Short And Sweat

By Brian HewittMay 10, 2007, 4:00 pm
2007 THE PLAYERSPONTE VEDRA BEACH, Fla. -- Paul Casey was going to be the guinea pig and he knew it.
He and Nathan Green and Charles Warren were the first threesome off the 10th tee Thursday morning at THE PLAYERS.
Which meant they would be the first group to reach the infamous island green that defines the par-3 17th at TPC Sawgrass.
So when Casey two-putted for birdie in the swirling, gusty winds at the par-5 16th it boosted him into a tie for the lead. It also earned him the honor on the next tee.
Dubious honor.
Thats always the problem with making birdie on 16, Casey said, moments after carding a 76 that could have been much better. There is a downside.
What Casey didnt know but might have guessed was that 17 would play the most difficult on the golf course in Rd. 1. Of the first 100 players that tested their mettle in the swirling winds, only 54 would find the putting surface; 33 of those first 100 would find the water.

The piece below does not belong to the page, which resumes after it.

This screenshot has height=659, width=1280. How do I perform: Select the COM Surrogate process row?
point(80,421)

The actual distance from the tee to the hole location at 17 Thursday was 128 yards. Casey figured it was 136 to the ridge in the middle of the green. And thats where he was aiming when he struck his 9-iron.

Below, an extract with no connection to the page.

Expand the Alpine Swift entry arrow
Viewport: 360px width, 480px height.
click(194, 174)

His ball, according to the TOURs Shotlink computers, traveled 124 yards. And found a watery grave. That left Casey, who arrived at the 17th 2 under on his round, with an awkward 92-yard pitch from the drop area. That shot didnt stop until it had rolled to the back of the green. Three putts later Casey had a triple bogey six from which he never really recovered.
It was a good round of golf, he said. Until 17. Bogeys followed on Nos. 18, 3, 7 and 8.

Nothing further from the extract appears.